[What this task involves]
Put each non-blank line of the data below into a Markdown table with two columns, Row and Line. Number the rows in order, and skip the blank lines.

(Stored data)
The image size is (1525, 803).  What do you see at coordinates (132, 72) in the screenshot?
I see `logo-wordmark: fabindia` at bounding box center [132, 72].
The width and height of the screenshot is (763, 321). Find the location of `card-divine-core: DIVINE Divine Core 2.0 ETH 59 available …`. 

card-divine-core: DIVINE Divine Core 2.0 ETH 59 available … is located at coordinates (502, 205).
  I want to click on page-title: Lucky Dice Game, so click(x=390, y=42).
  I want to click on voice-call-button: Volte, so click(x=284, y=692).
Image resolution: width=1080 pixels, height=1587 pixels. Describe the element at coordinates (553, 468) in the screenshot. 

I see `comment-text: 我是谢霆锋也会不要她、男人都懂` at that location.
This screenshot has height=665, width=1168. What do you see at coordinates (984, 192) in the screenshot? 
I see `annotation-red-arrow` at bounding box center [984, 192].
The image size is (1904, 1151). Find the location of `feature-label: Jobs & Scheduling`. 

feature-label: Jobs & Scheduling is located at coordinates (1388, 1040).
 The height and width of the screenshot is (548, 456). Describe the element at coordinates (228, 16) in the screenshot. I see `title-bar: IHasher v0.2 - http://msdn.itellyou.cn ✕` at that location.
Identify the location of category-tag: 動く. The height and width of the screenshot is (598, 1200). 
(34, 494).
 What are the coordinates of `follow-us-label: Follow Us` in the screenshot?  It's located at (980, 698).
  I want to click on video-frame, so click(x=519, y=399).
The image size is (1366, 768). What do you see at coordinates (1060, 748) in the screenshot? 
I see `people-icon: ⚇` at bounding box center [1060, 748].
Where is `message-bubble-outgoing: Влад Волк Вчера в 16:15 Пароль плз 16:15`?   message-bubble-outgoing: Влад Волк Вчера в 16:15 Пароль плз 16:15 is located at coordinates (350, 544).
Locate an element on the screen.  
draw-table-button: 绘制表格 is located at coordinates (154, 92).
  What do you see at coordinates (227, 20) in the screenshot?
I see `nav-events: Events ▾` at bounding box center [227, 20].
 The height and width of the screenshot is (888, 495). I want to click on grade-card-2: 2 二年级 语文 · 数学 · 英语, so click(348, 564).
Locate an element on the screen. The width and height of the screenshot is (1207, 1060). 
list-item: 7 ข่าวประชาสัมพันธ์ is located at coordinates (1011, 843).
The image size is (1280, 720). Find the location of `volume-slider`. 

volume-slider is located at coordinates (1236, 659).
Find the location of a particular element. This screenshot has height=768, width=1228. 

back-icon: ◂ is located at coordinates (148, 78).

[Answer section]
| Row | Line |
|---|---|
| 1 | The image size is (1525, 803).  What do you see at coordinates (132, 72) in the screenshot? |
| 2 | I see `logo-wordmark: fabindia` at bounding box center [132, 72]. |
| 3 | The width and height of the screenshot is (763, 321). Find the location of `card-divine-core: DIVINE Divine Core 2.0 ETH 59 available …`.  |
| 4 | card-divine-core: DIVINE Divine Core 2.0 ETH 59 available … is located at coordinates (502, 205). |
| 5 |   I want to click on page-title: Lucky Dice Game, so click(x=390, y=42). |
| 6 |   I want to click on voice-call-button: Volte, so click(x=284, y=692). |
| 7 | Image resolution: width=1080 pixels, height=1587 pixels. Describe the element at coordinates (553, 468) in the screenshot.  |
| 8 | I see `comment-text: 我是谢霆锋也会不要她、男人都懂` at that location. |
| 9 | This screenshot has height=665, width=1168. What do you see at coordinates (984, 192) in the screenshot?  |
| 10 | I see `annotation-red-arrow` at bounding box center [984, 192]. |
| 11 | The image size is (1904, 1151). Find the location of `feature-label: Jobs & Scheduling`.  |
| 12 | feature-label: Jobs & Scheduling is located at coordinates (1388, 1040). |
| 13 |  The height and width of the screenshot is (548, 456). Describe the element at coordinates (228, 16) in the screenshot. I see `title-bar: IHasher v0.2 - http://msdn.itellyou.cn ✕` at that location. |
| 14 | Identify the location of category-tag: 動く. The height and width of the screenshot is (598, 1200).  |
| 15 | (34, 494). |
| 16 |  What are the coordinates of `follow-us-label: Follow Us` in the screenshot?  It's located at (980, 698). |
| 17 |   I want to click on video-frame, so click(x=519, y=399). |
| 18 | The image size is (1366, 768). What do you see at coordinates (1060, 748) in the screenshot?  |
| 19 | I see `people-icon: ⚇` at bounding box center [1060, 748]. |
| 20 | Where is `message-bubble-outgoing: Влад Волк Вчера в 16:15 Пароль плз 16:15`?   message-bubble-outgoing: Влад Волк Вчера в 16:15 Пароль плз 16:15 is located at coordinates (350, 544). |
| 21 | Locate an element on the screen.   |
| 22 | draw-table-button: 绘制表格 is located at coordinates (154, 92). |
| 23 |   What do you see at coordinates (227, 20) in the screenshot? |
| 24 | I see `nav-events: Events ▾` at bounding box center [227, 20]. |
| 25 |  The height and width of the screenshot is (888, 495). I want to click on grade-card-2: 2 二年级 语文 · 数学 · 英语, so click(348, 564). |
| 26 | Locate an element on the screen. The width and height of the screenshot is (1207, 1060).  |
| 27 | list-item: 7 ข่าวประชาสัมพันธ์ is located at coordinates (1011, 843). |
| 28 | The image size is (1280, 720). Find the location of `volume-slider`.  |
| 29 | volume-slider is located at coordinates (1236, 659). |
| 30 | Find the location of a particular element. This screenshot has height=768, width=1228.  |
| 31 | back-icon: ◂ is located at coordinates (148, 78). |